Data on locating visible targets:
____________
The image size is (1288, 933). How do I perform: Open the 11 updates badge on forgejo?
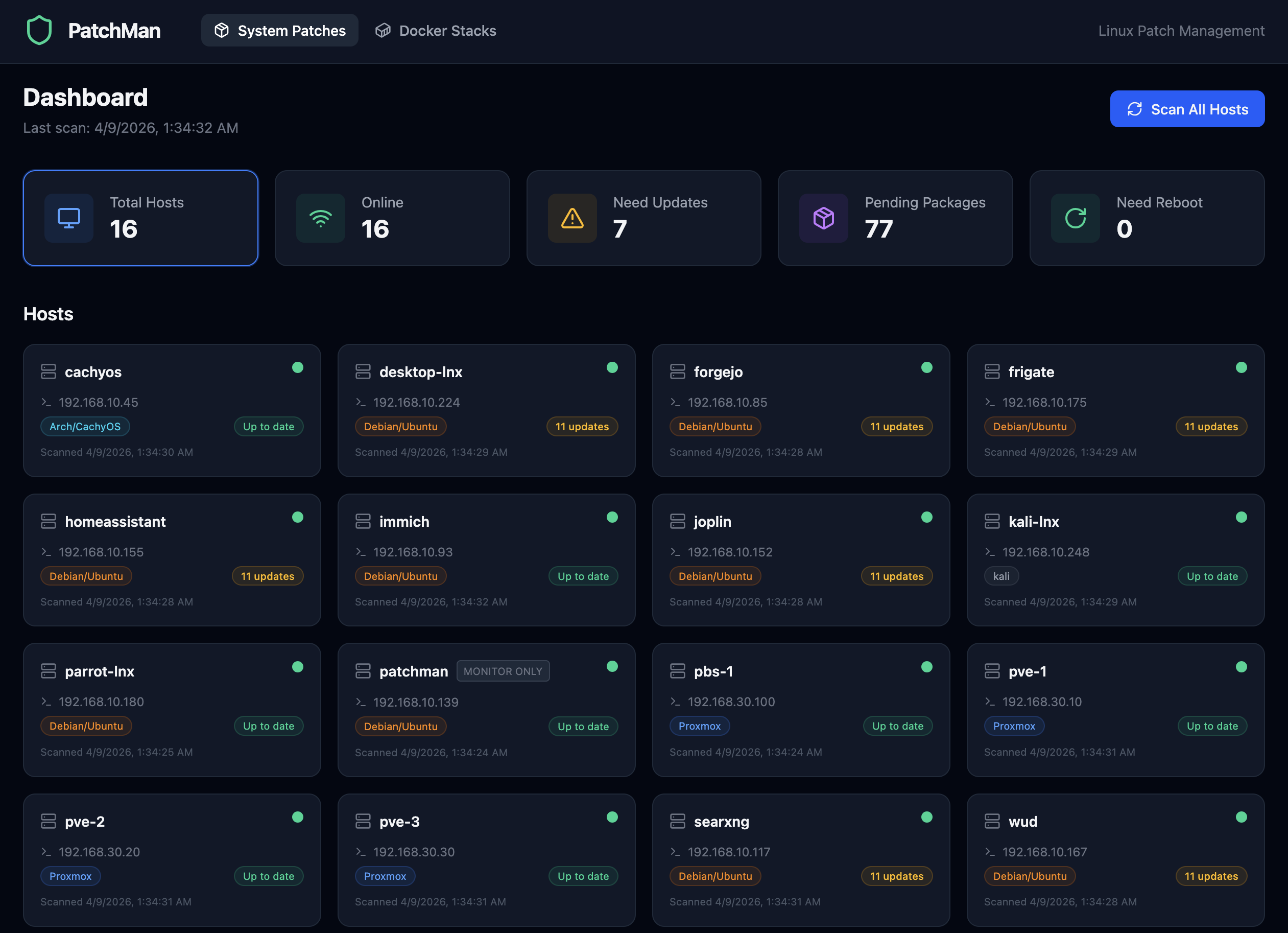point(897,426)
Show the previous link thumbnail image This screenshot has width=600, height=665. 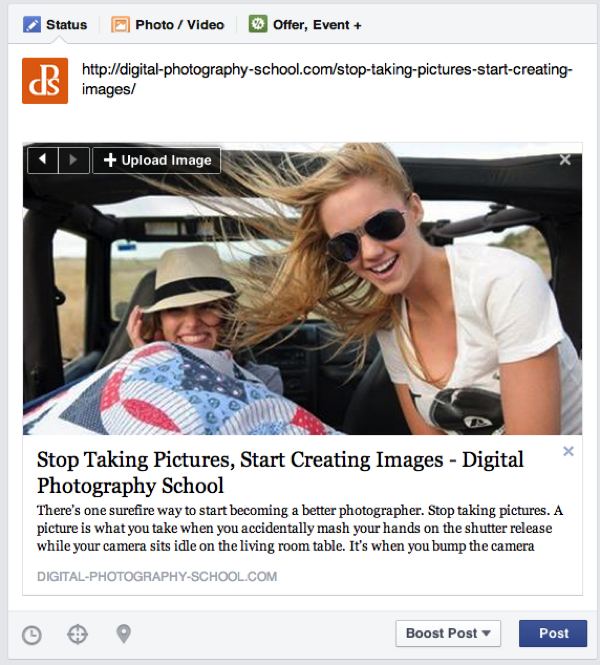(x=43, y=160)
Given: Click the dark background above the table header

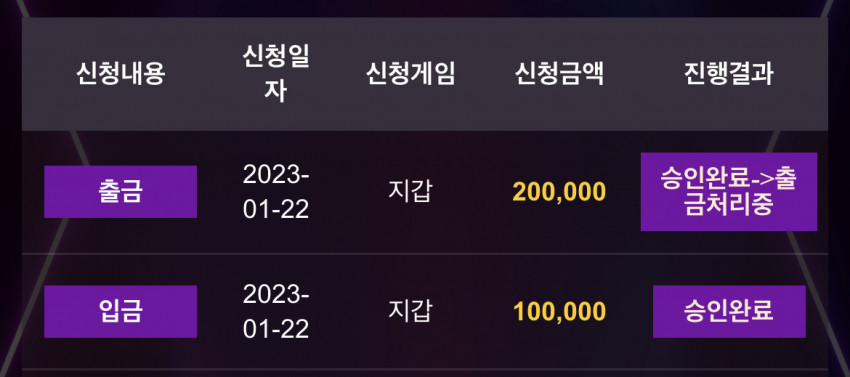Looking at the screenshot, I should [425, 8].
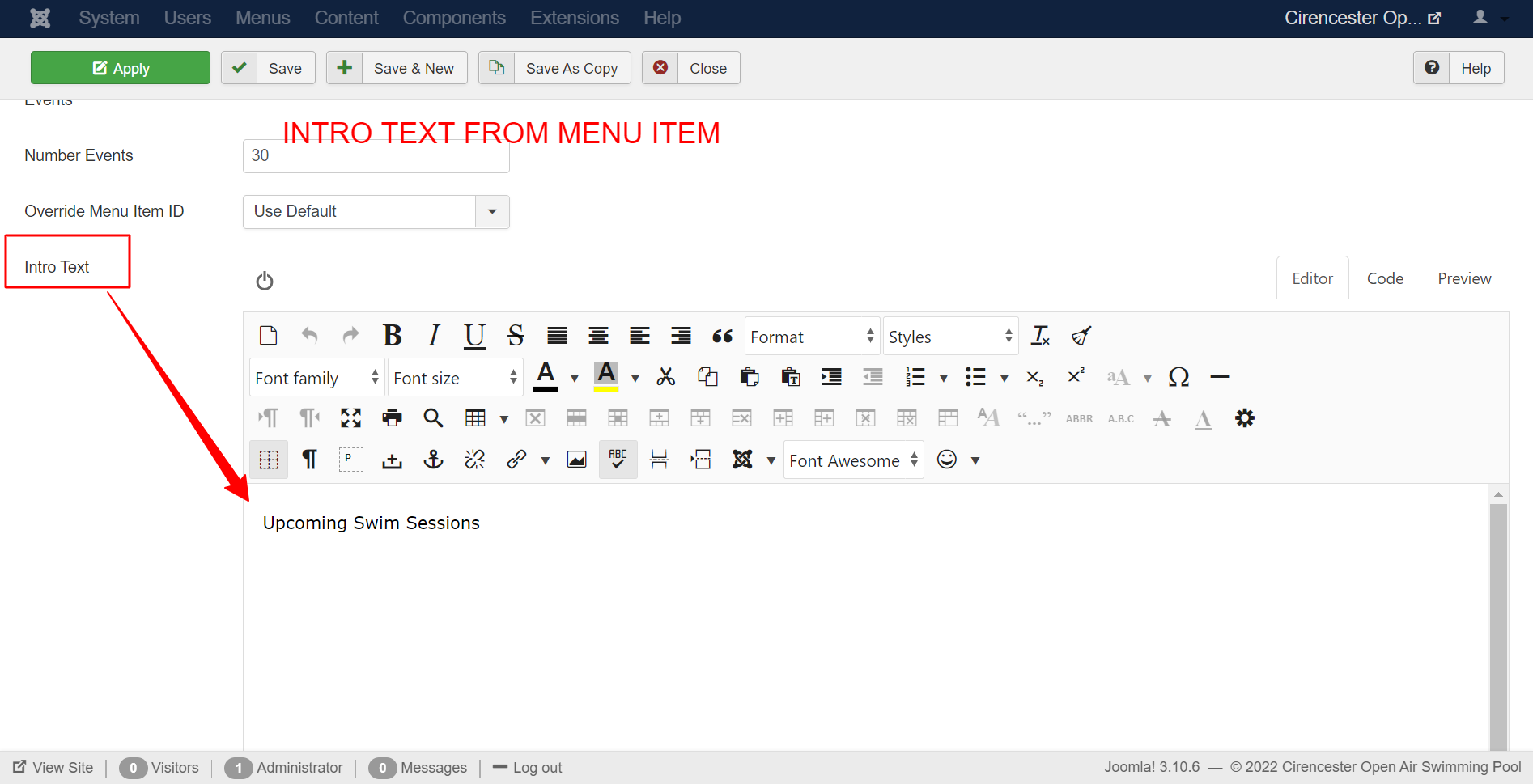This screenshot has height=784, width=1533.
Task: Click the Anchor icon
Action: (x=434, y=460)
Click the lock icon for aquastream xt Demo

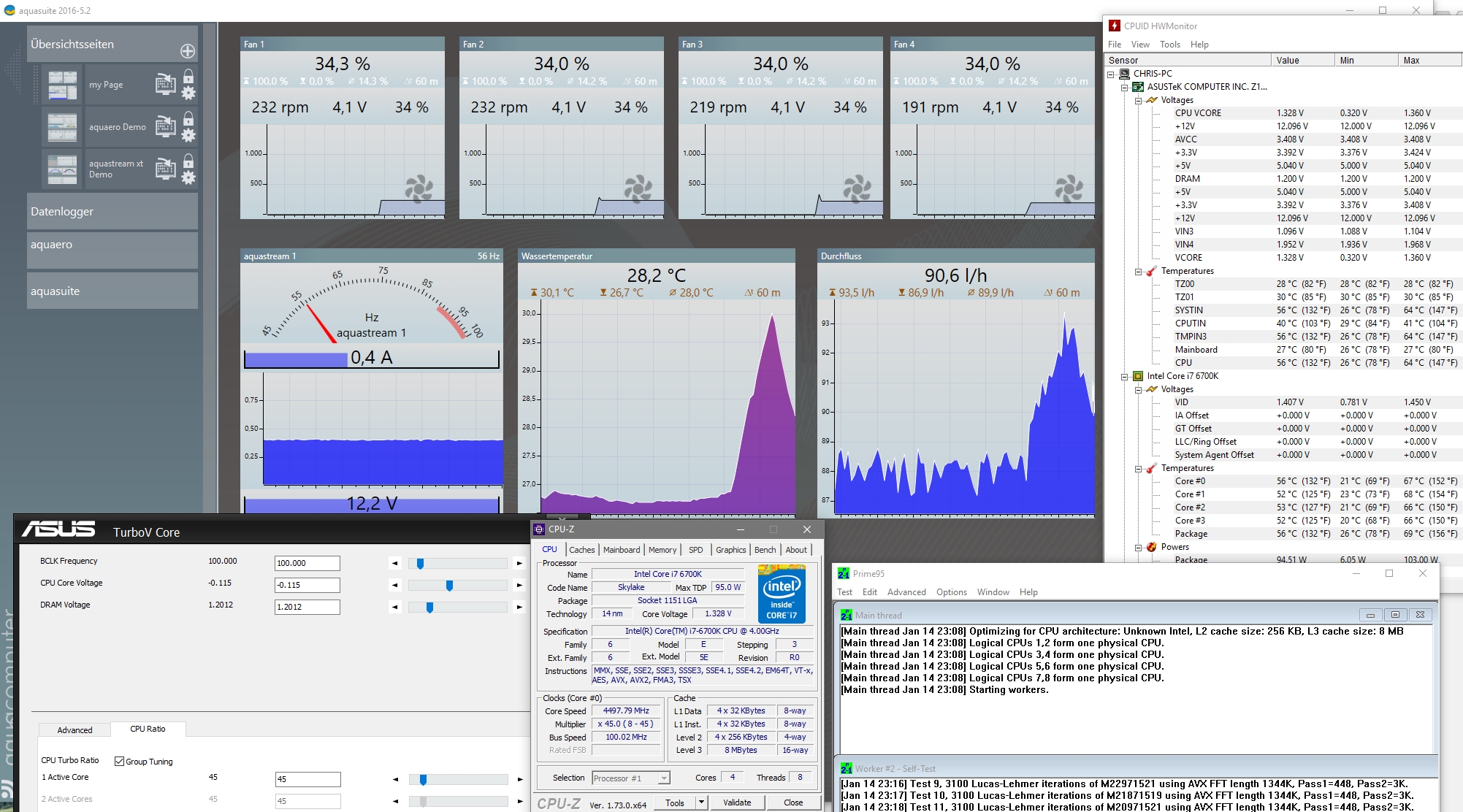point(188,161)
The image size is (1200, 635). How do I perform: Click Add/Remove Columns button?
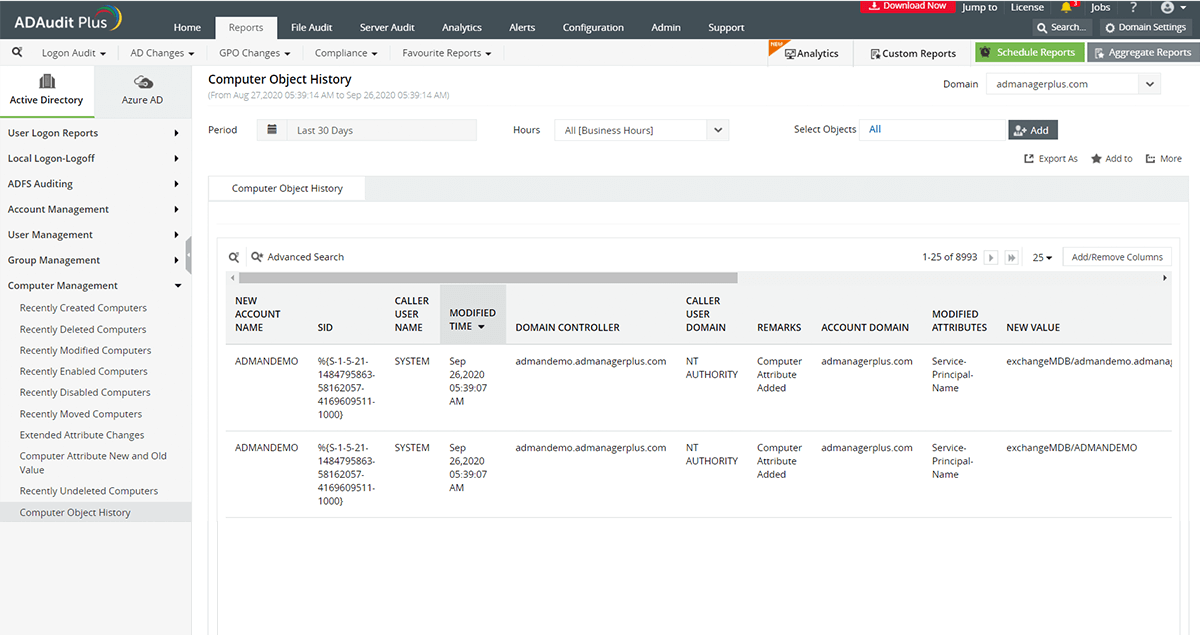(x=1116, y=257)
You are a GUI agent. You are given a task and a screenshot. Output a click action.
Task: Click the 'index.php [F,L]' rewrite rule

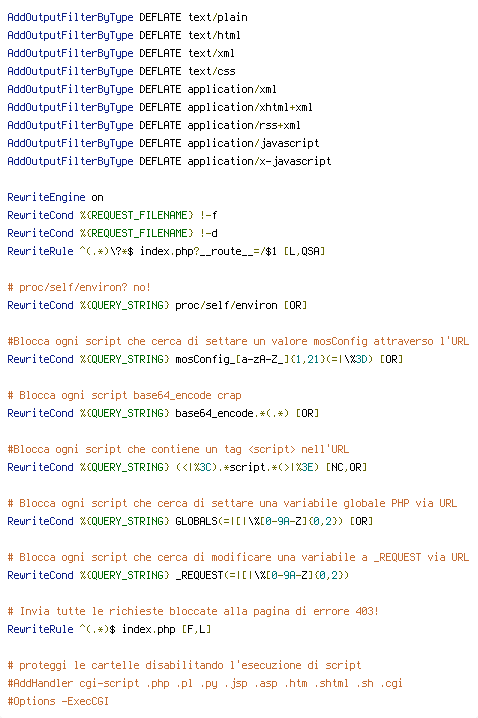click(x=109, y=630)
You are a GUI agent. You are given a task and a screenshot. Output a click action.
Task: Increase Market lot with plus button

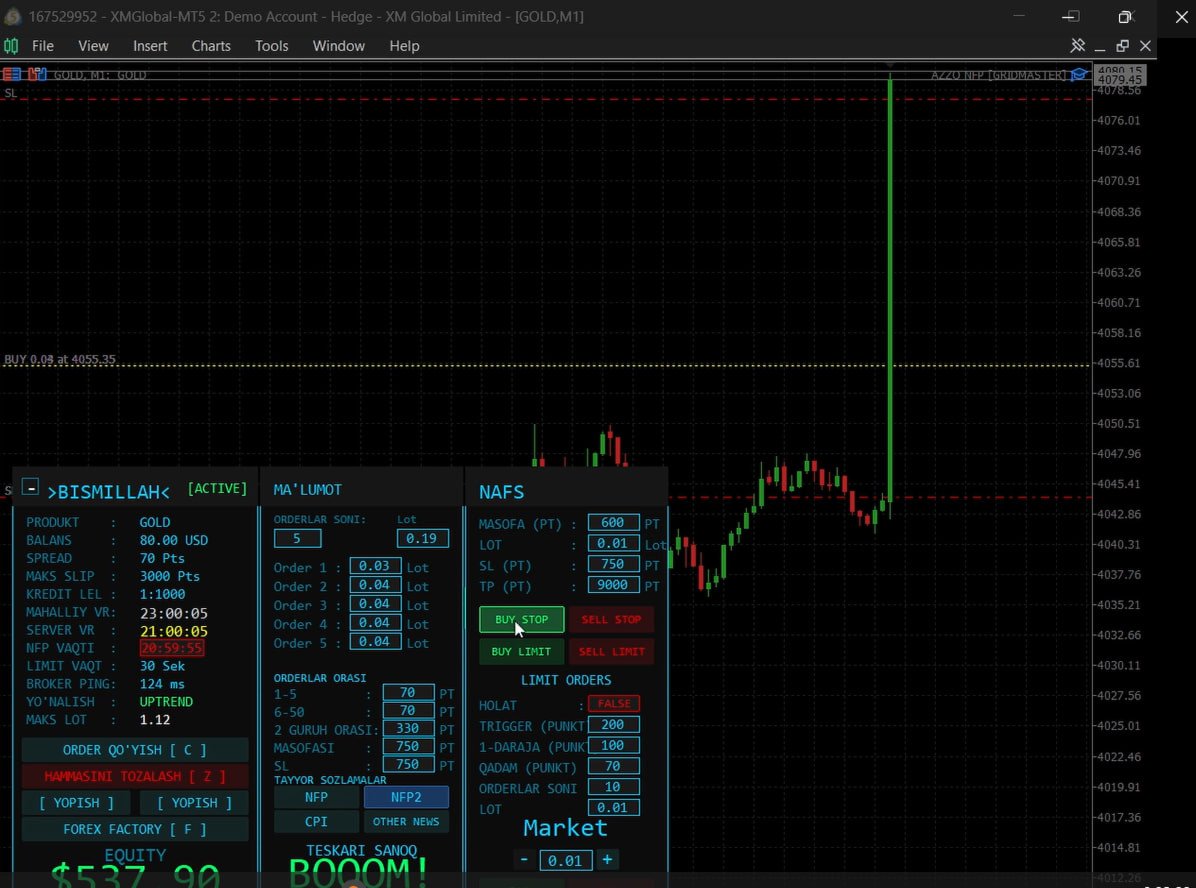607,860
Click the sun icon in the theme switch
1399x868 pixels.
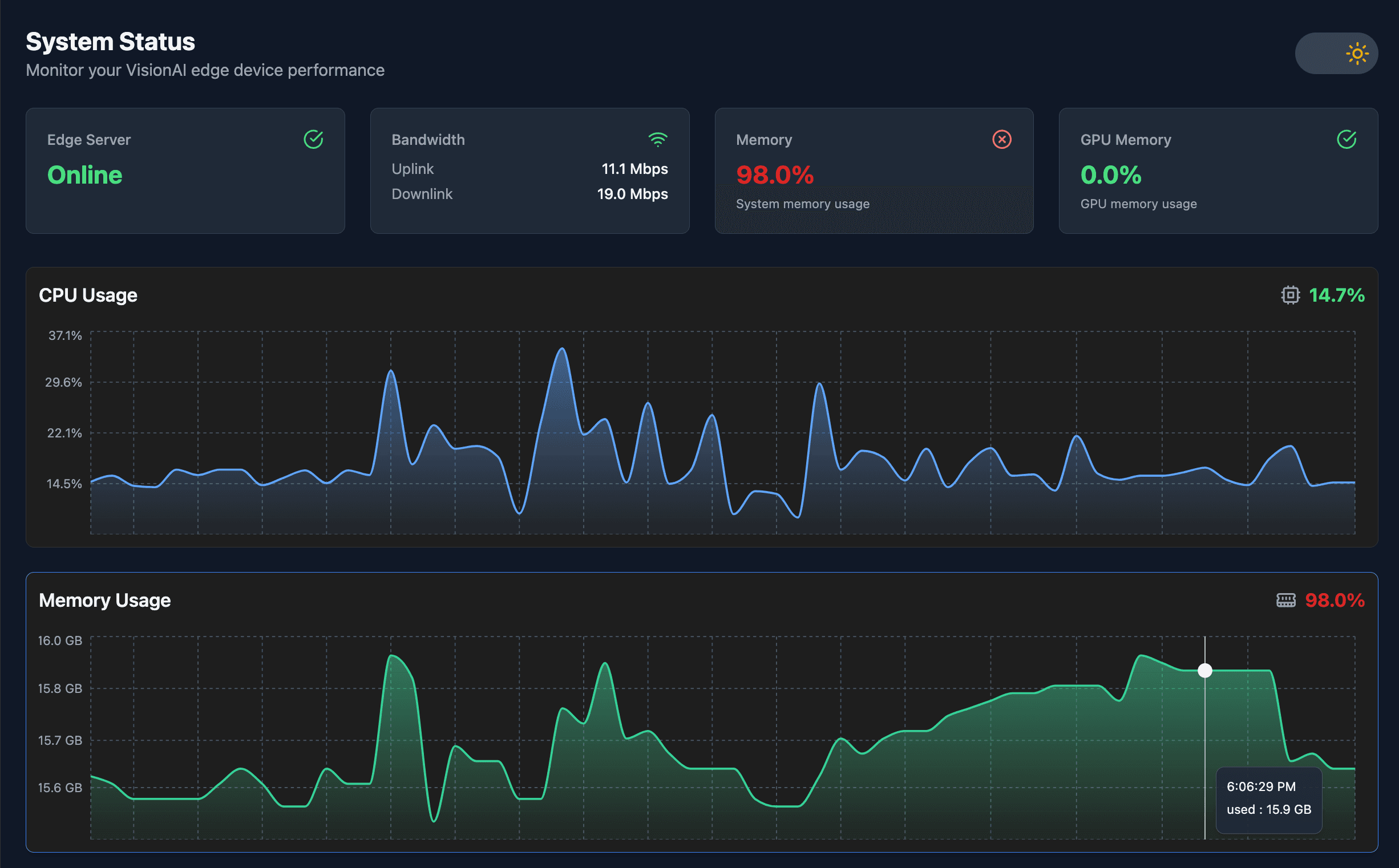point(1358,53)
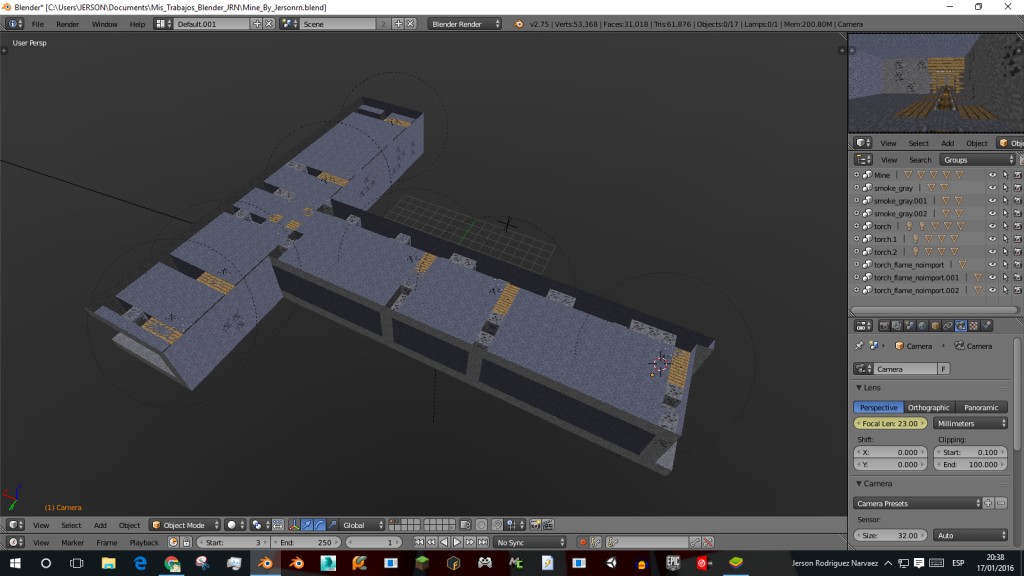Screen dimensions: 1024x576
Task: Hide the Mine group with eye icon
Action: 992,175
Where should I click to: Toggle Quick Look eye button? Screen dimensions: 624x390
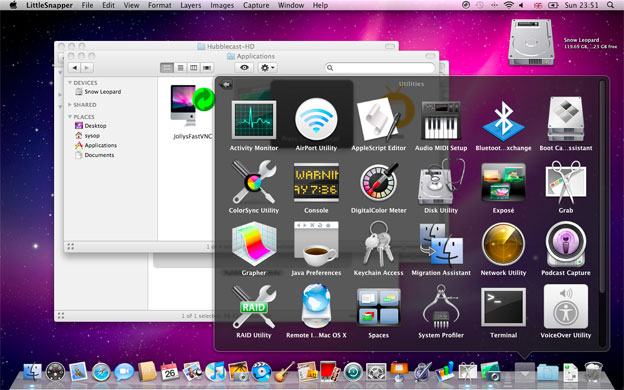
____________
- INSTRUCTION
Copy word for word the stretch of the items from the line containing "Click the lock icon for aquastream xt Demo" through the line containing "click(x=109, y=630)", and leave the pictures out of your copy.

- REPLY TO THE TASK
Click the lock icon for aquastream xt Demo

point(188,161)
The image size is (1200, 635). How do I perform: Click Add/Remove Columns button?
(x=1116, y=257)
You are a GUI agent. You are given a task and a screenshot. Output a click action.
Task: Click the 'index.php [F,L]' rewrite rule

click(x=109, y=630)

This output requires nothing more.